代表性ヒューリスティックとは、何かを判断・分類するとき、統計的な確率や実際のデータよりも「典型的なイメージにどれだけ当てはまるか」を基準にしてしまう思考のくせ(ヒューリスティック)です。心理学者ダニエル・カーネマンとエイモス・トヴェルスキーが研究により明らかにしました。
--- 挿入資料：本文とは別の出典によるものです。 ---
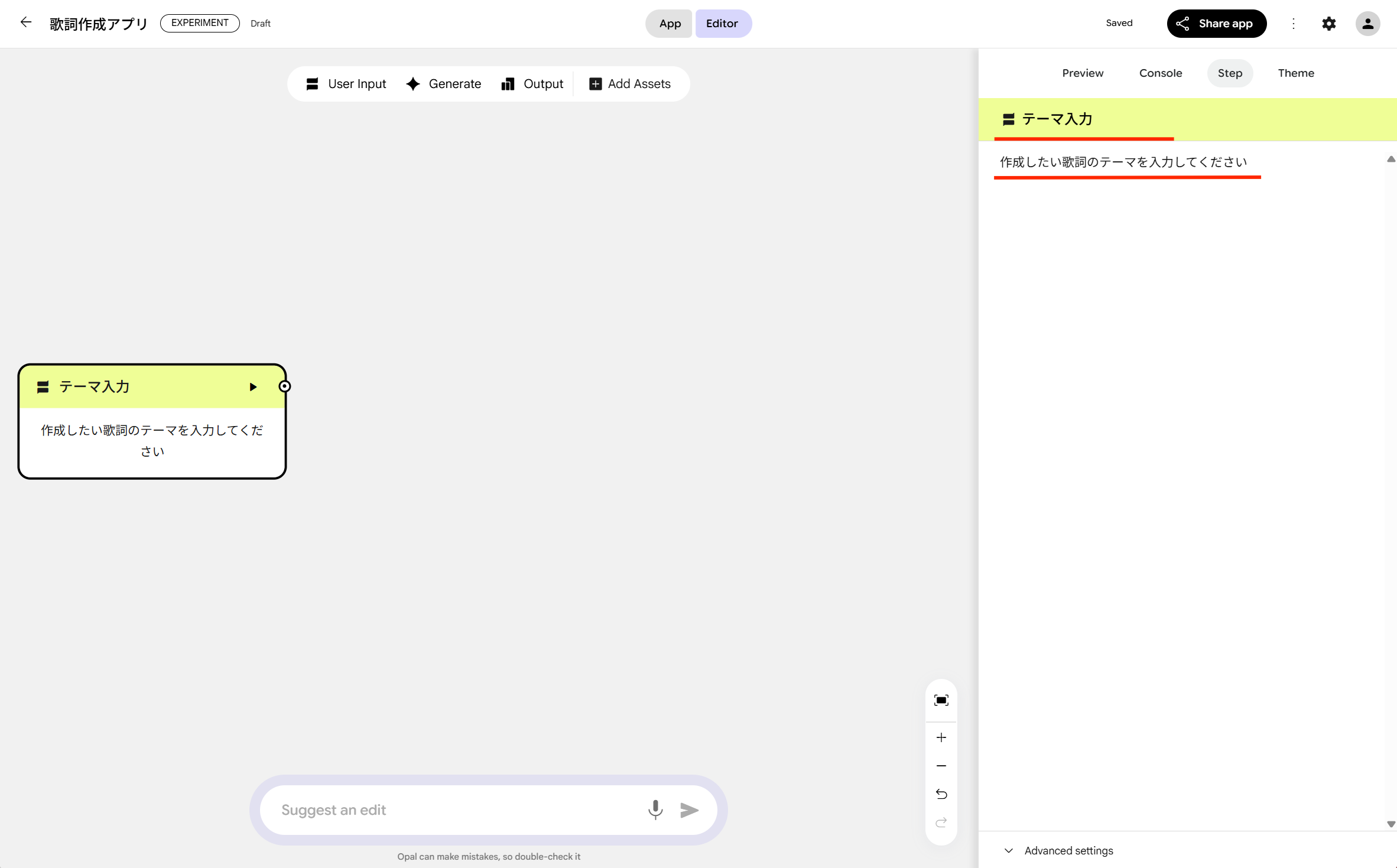Click the back arrow icon
1397x868 pixels.
25,22
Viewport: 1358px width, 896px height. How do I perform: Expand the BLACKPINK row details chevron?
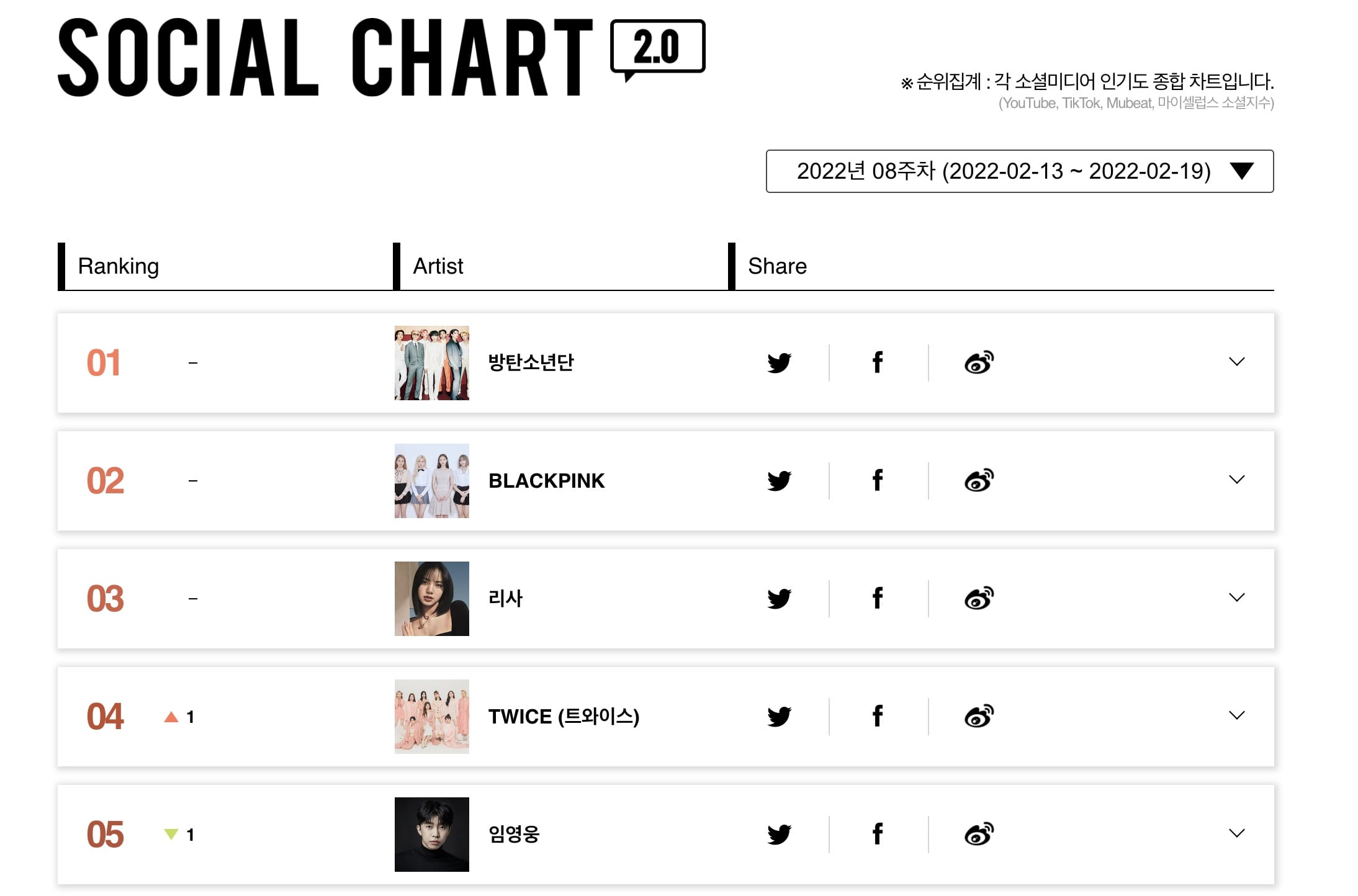click(1236, 480)
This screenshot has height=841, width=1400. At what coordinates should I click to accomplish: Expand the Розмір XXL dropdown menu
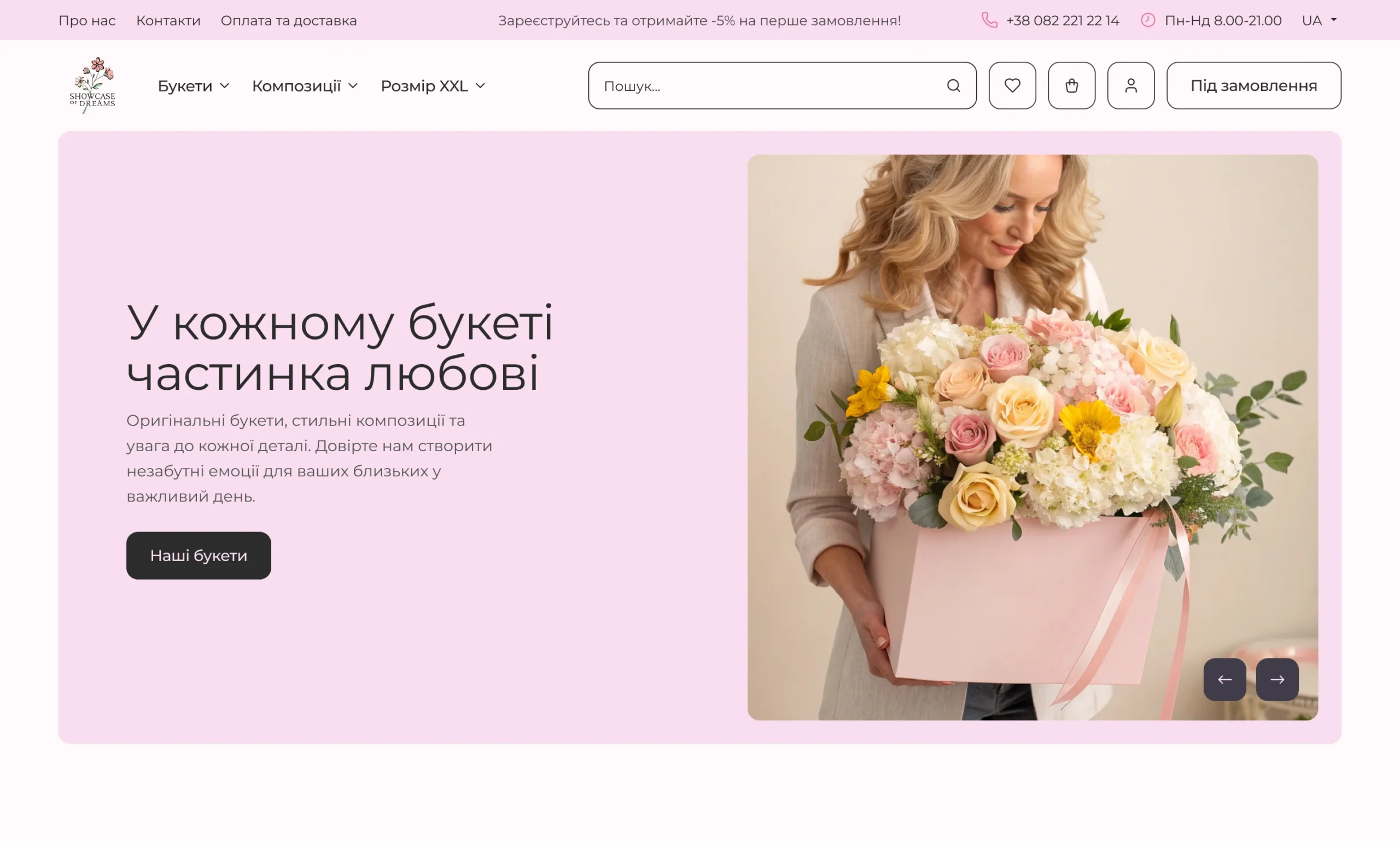(x=433, y=85)
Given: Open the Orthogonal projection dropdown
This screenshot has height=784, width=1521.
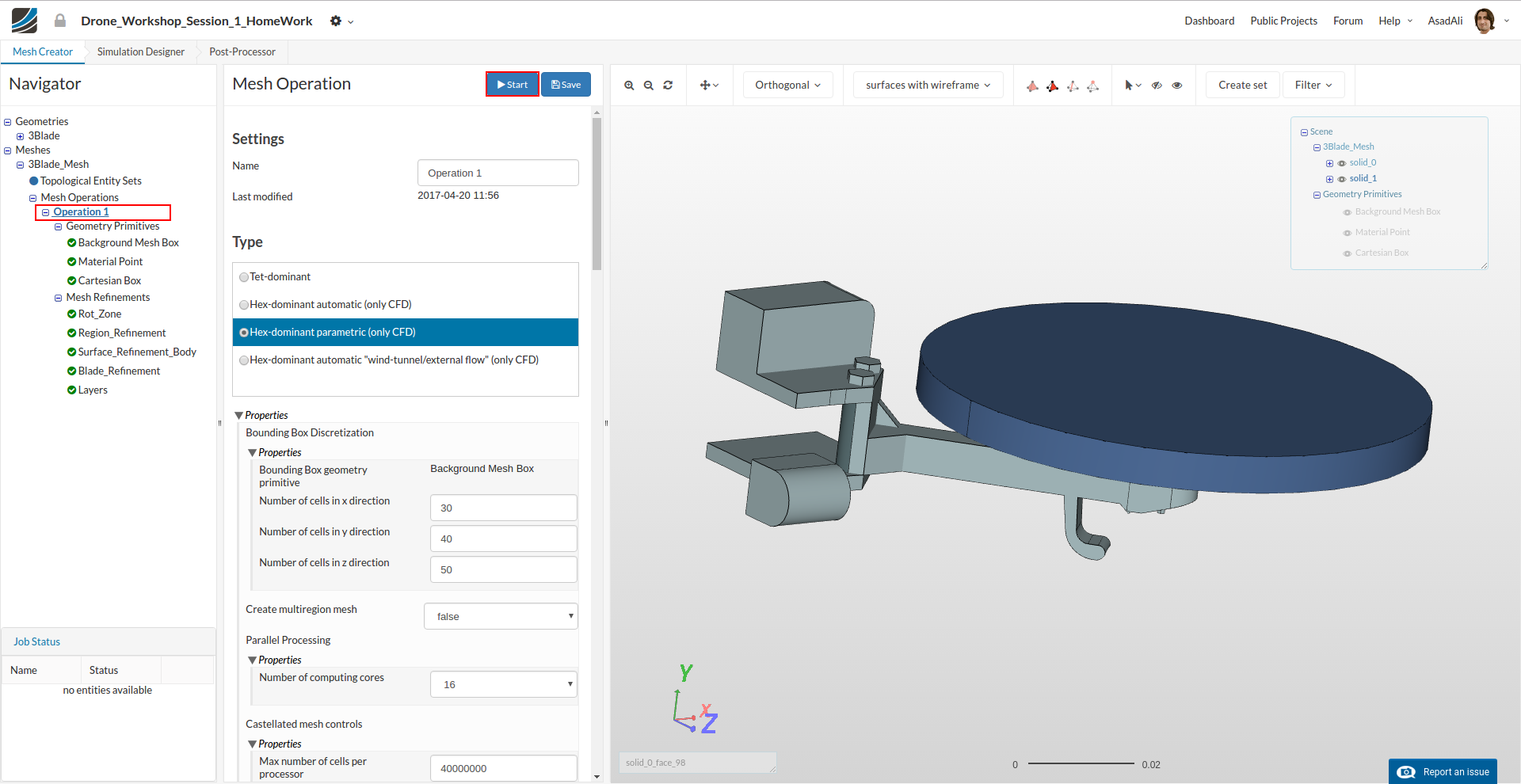Looking at the screenshot, I should click(x=787, y=85).
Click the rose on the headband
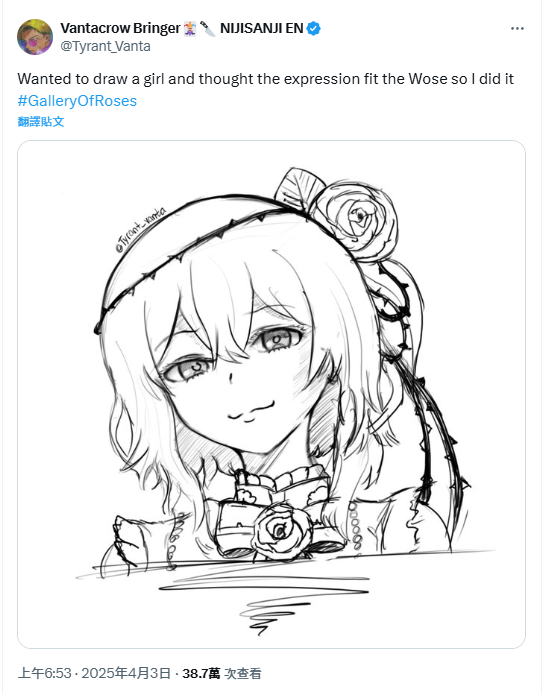552x694 pixels. [356, 220]
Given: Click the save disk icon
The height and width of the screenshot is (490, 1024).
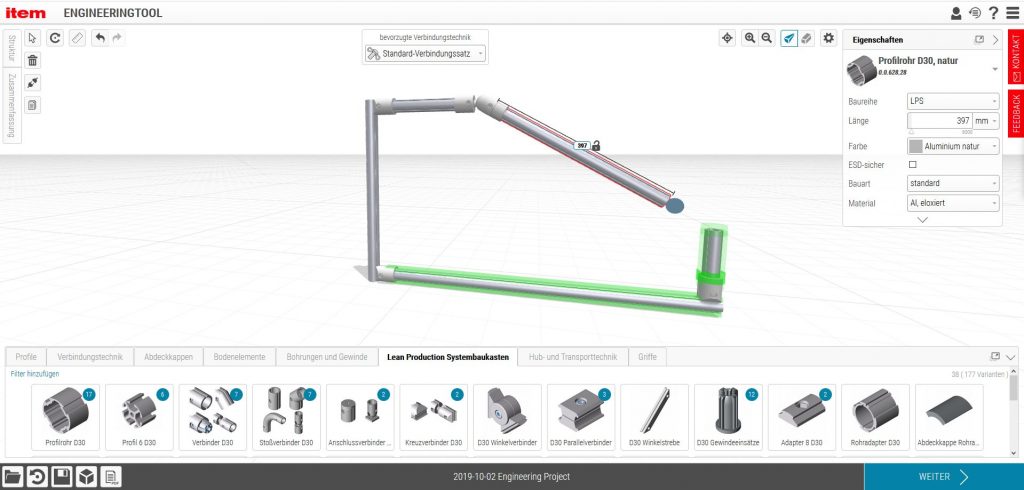Looking at the screenshot, I should [x=62, y=476].
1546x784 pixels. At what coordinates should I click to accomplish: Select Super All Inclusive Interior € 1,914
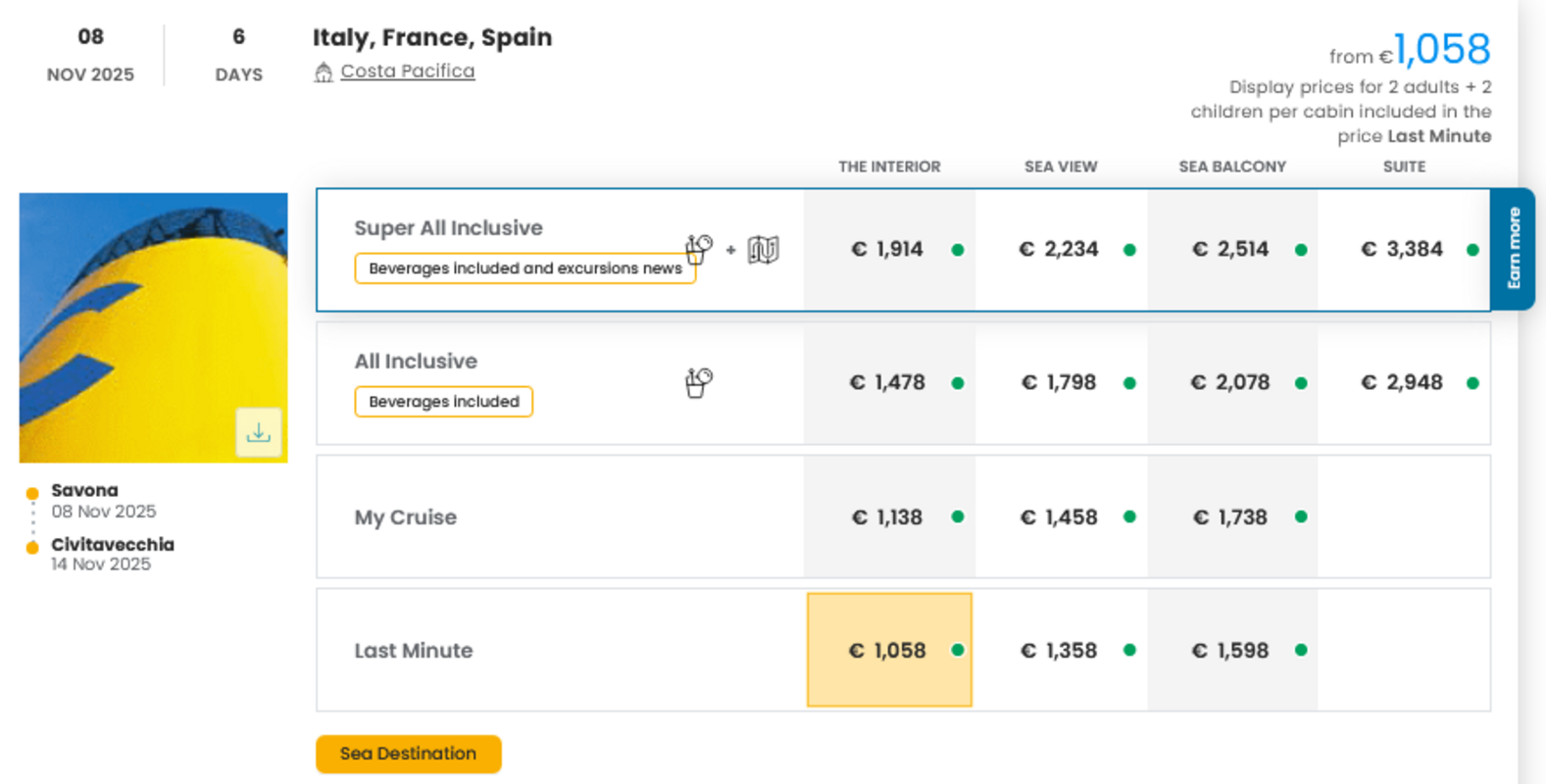[887, 250]
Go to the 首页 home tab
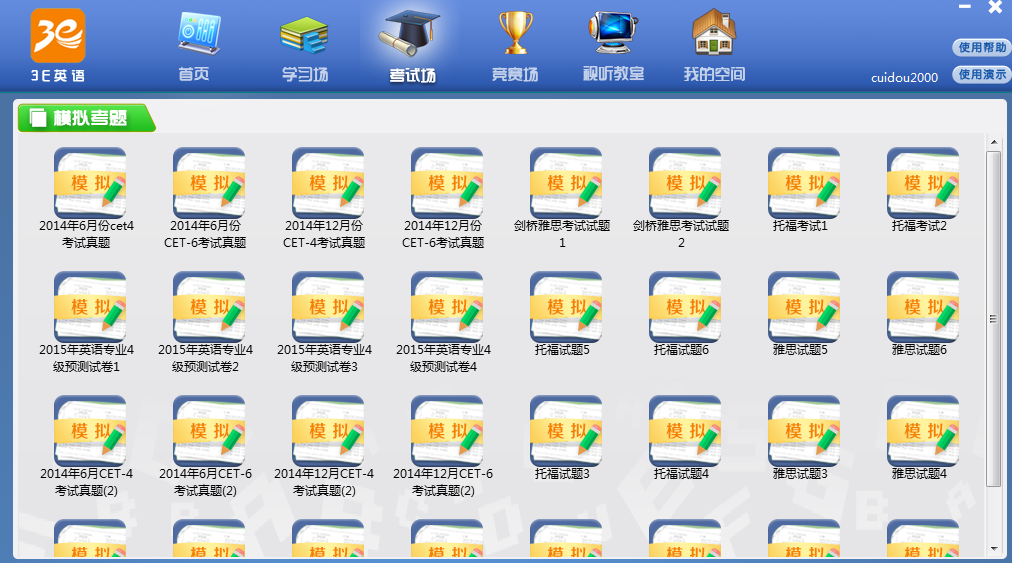 tap(194, 46)
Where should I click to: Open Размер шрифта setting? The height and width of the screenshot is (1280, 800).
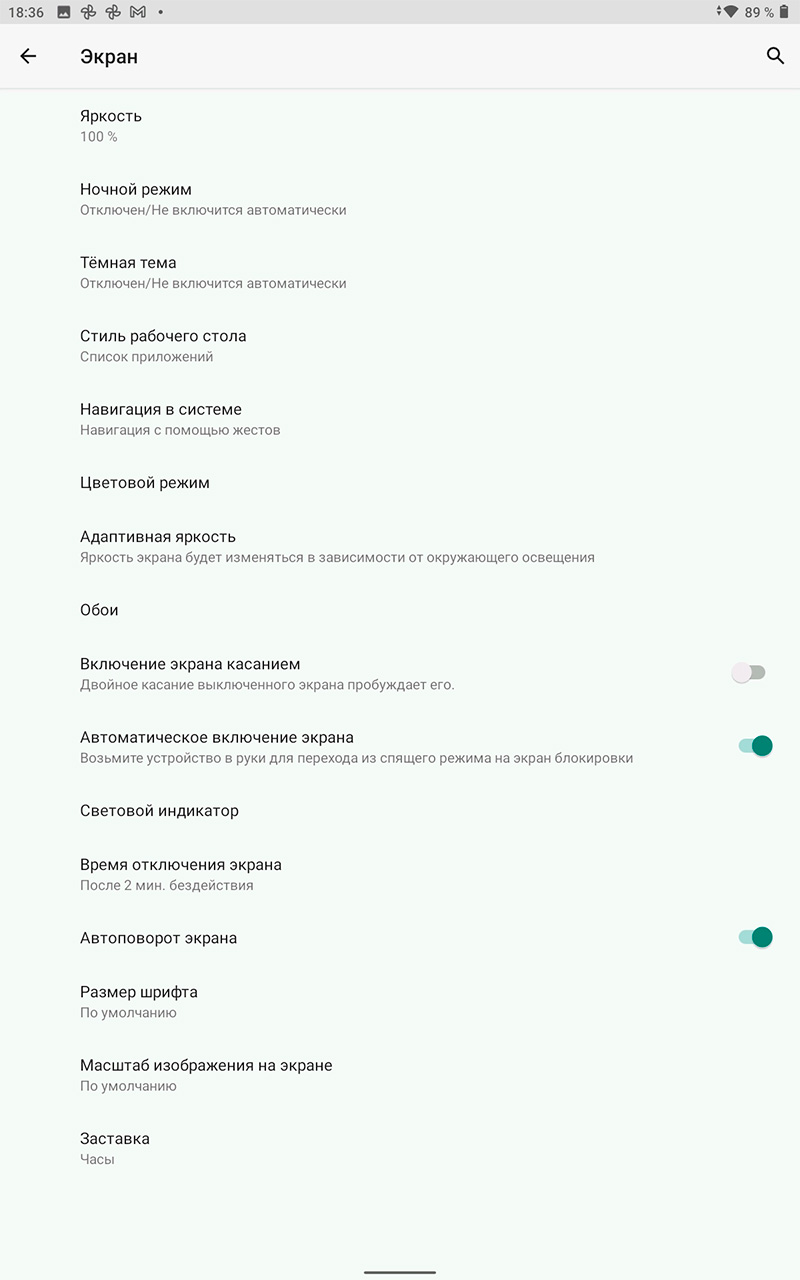click(x=139, y=1001)
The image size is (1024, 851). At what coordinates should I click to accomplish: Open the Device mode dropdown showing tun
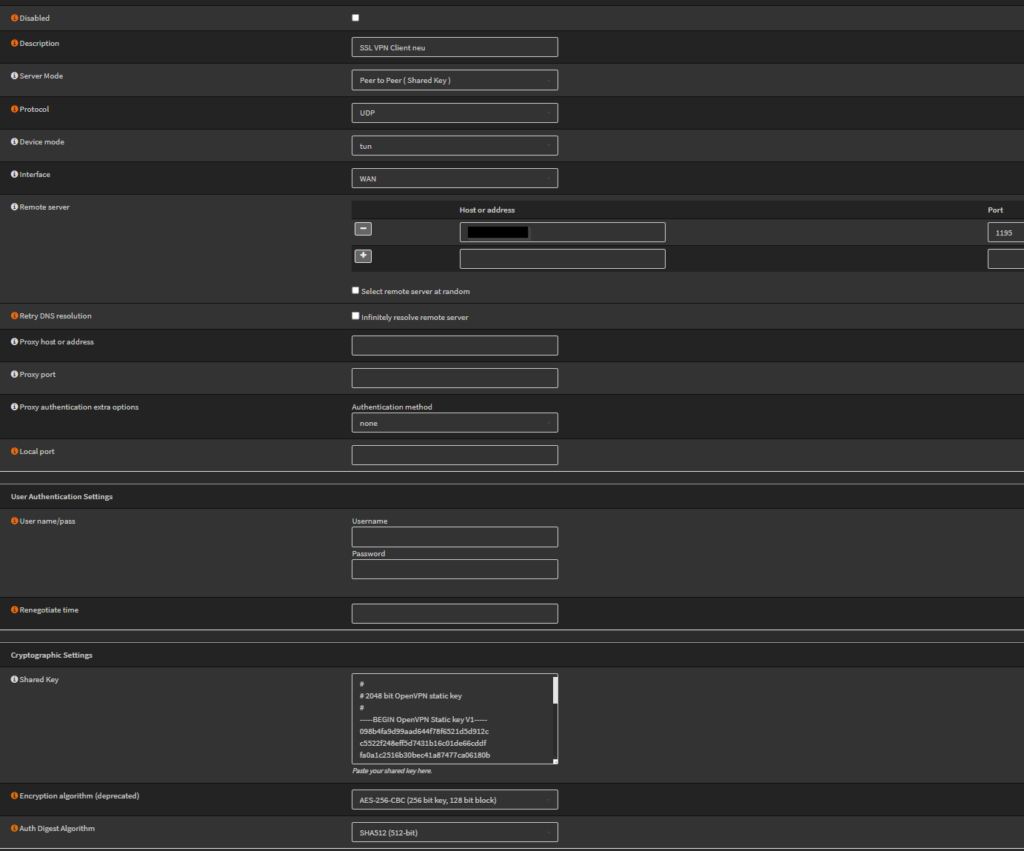tap(454, 146)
ヒューリスティックとは、複雑な問題を素早く解くための「直感的な近道」を指します。代表性ヒューリスティックは日常の判断を速くする反面、論理的には誤った結論を生み出すことがあります。
典型的な誤りのパターンとしては、以下があります。
- 連言の誤謬:「銀行員のリンダは女性活動家でもある」という条件が、「単なる銀行員のリンダ」より確率が高いと感じてしまう
- ステレオタイプによる誤判断:「物静かで本好き」という人物描写から「司書」を「営業職」より確率が高いと判断する
- 少数の法則:少ないサンプルの結果を、大きな集団に当てはめてしまう
代表性ヒューリスティックは、採用面接での印象評価や医療診断、犯罪捜査など、重大な判断が求められる場面でも影響を及ぼすことがあります。意識的に「実際の統計データはどうか」と確認する習慣が、このバイアスを補う助けになります。
使い方・例文
「メガネをかけていて本をよく読む人」を見て「きっと理系のエンジニア」と直感的に判断するのは、代表性ヒューリスティックが働いている典型的な例です。